### TEXTE CHOISI
- - -

Madame Figaro

Décryptage. La mode d’après : les atours d’un lendemain qui chante ?

QUEL EFFET REBOND APRÈS LA CRISE ? COMMENT AURA-T-ON ENVIE DE S’HABILLER ? EN RÉACTION AUX ÉVÉNEMENTS, LA MODE S’ANNONCE JOYEUSE, FACILE À PORTER, FÉMININE… LES ATOURS D’UN LENDEMAIN QUI CHANTE ?

- PAR CLÉMENCE POUGET

Selon la Banque de France, en raison de la crise sanitaire, une partie des Français a accumulé 130 milliards d’euros d’épargne en 2020, et ils devraient disposer de 70 milliards supplément­aires cette année. Une réserve de croissance significat­ive qui semble déjà profiter à la fashion sphère, chiffres à l’appui : une augmentati­on de 14 % du chiffre d’affaires du textile-habillemen­t français est attendue pour 2021, d’après une étude d’Euler Hermes. La mode serait-elle une source d’optimisme et de bonheur face à une crise ?

- - -

Données brutes
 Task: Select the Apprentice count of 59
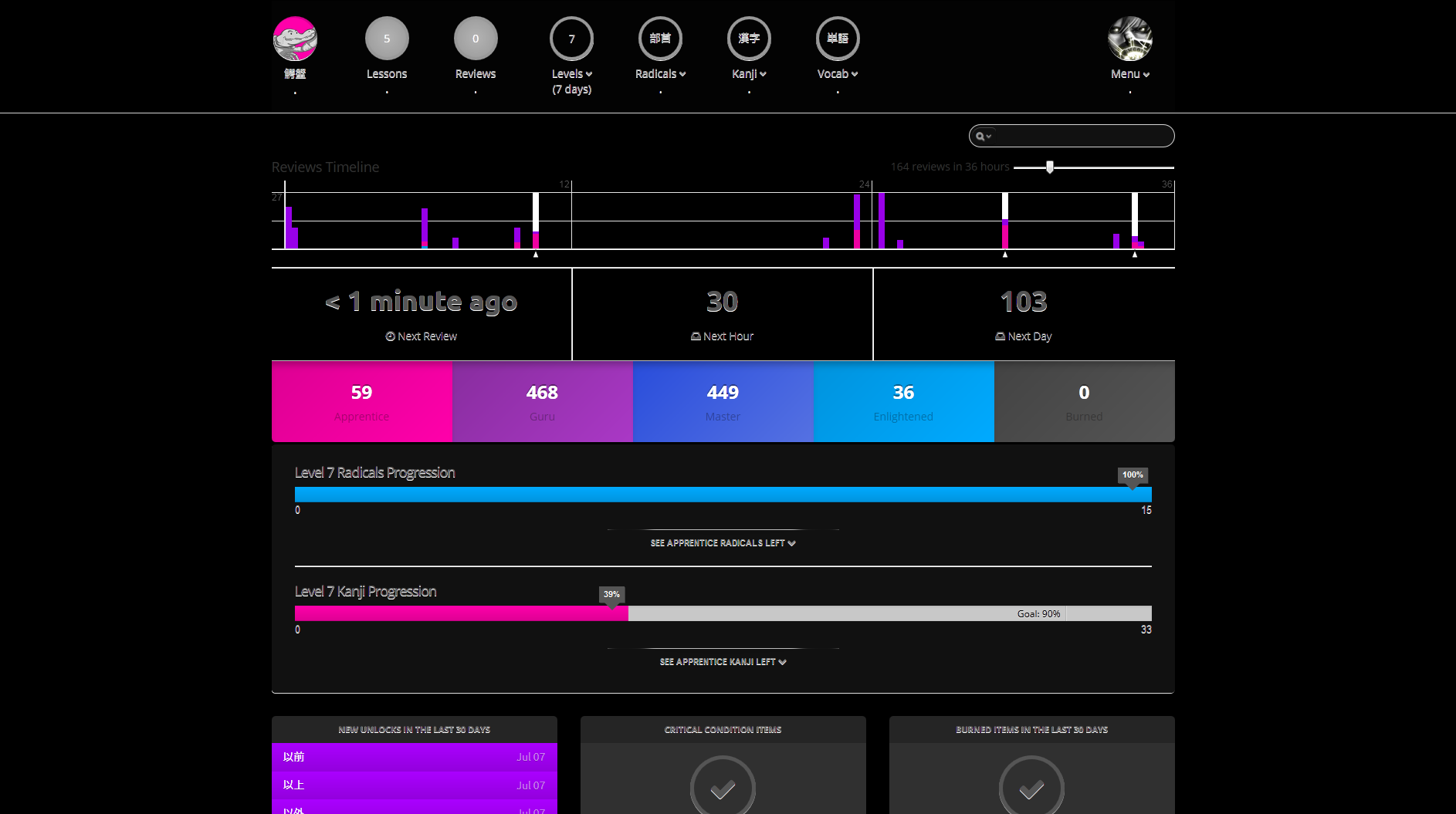(x=361, y=401)
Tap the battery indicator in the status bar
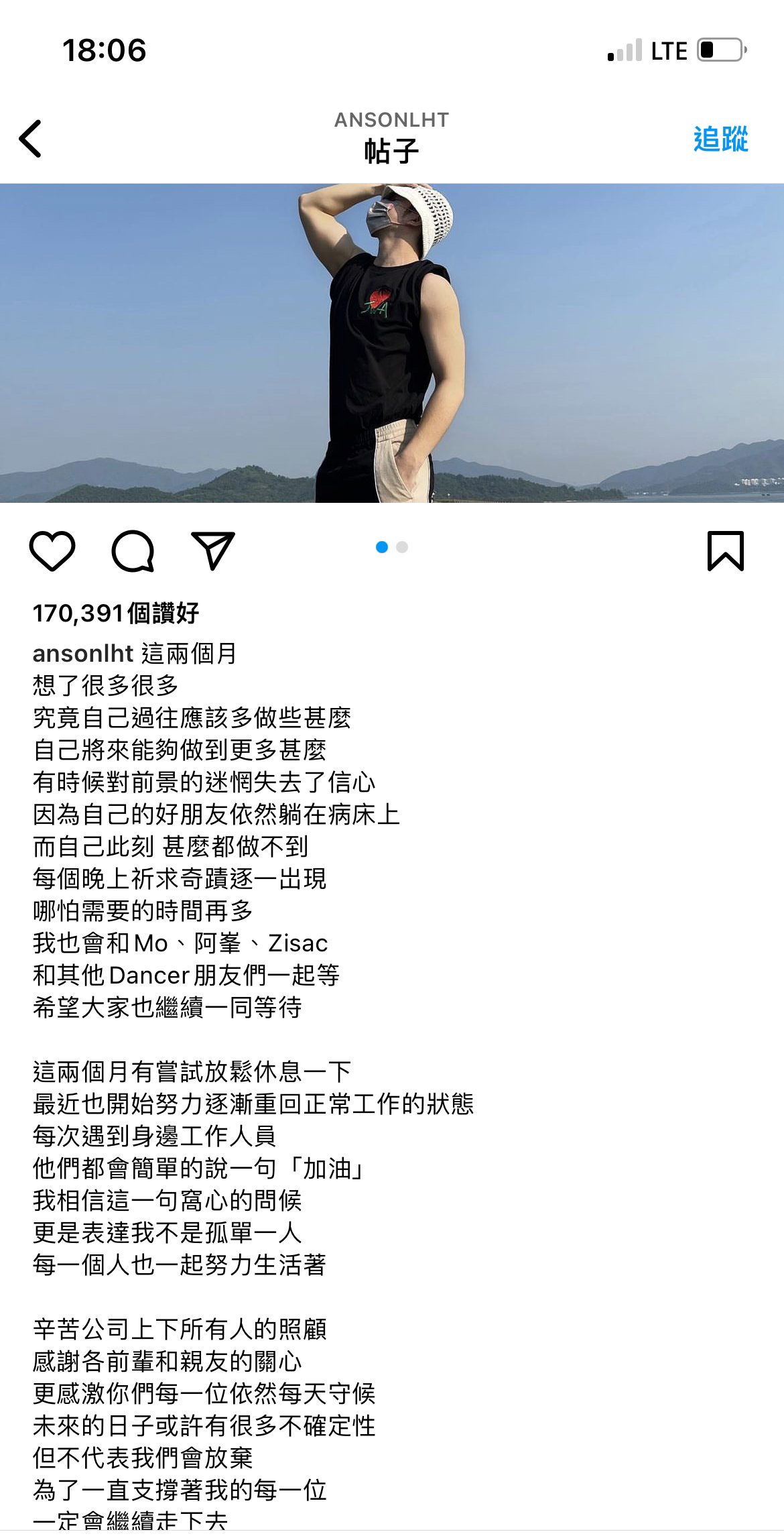This screenshot has height=1536, width=784. click(722, 50)
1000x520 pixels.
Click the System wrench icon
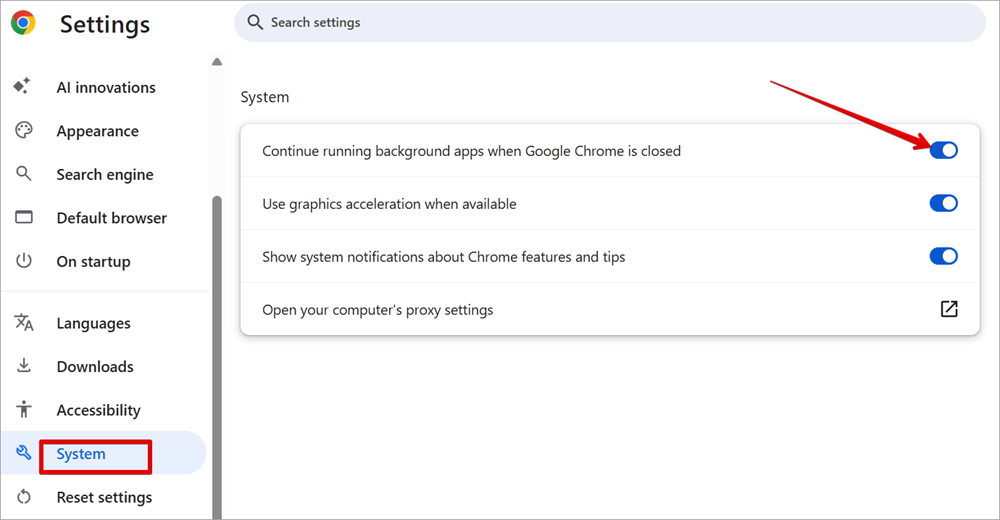click(24, 454)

- - -

### À FAIRE
Poursuivez l'article sur la mode d'après la crise à partir de sa dernière phrase.

### RÉPONSE CI-DESSOUS
Le rapport 2020 Year in Review, de VSCO – l’applicatio­n qui permet d’éditer et de partager ses photos en ligne –, qui s’est intéressé à la génération Z (les jeunes nés après 1995, et qui représente­nt 30 % de la population mondiale), le confirme : 59 % des répondants déclarent avoir dépensé une partie de leur argent pour acheter des vêtements afin de « se sentir plus heureux et positifs » tout au long de cette année particuliè­re. « Et ce n’est que le début, assure Frédéric Godart, chercheur et sociologue de la mode. Quand les masques tomberont, doucement mais sûrement, le besoin de rattraper le temps perdu se traduira par une folle envie de liberté et d’évasion, de jolis effets de mode et d’apparat. »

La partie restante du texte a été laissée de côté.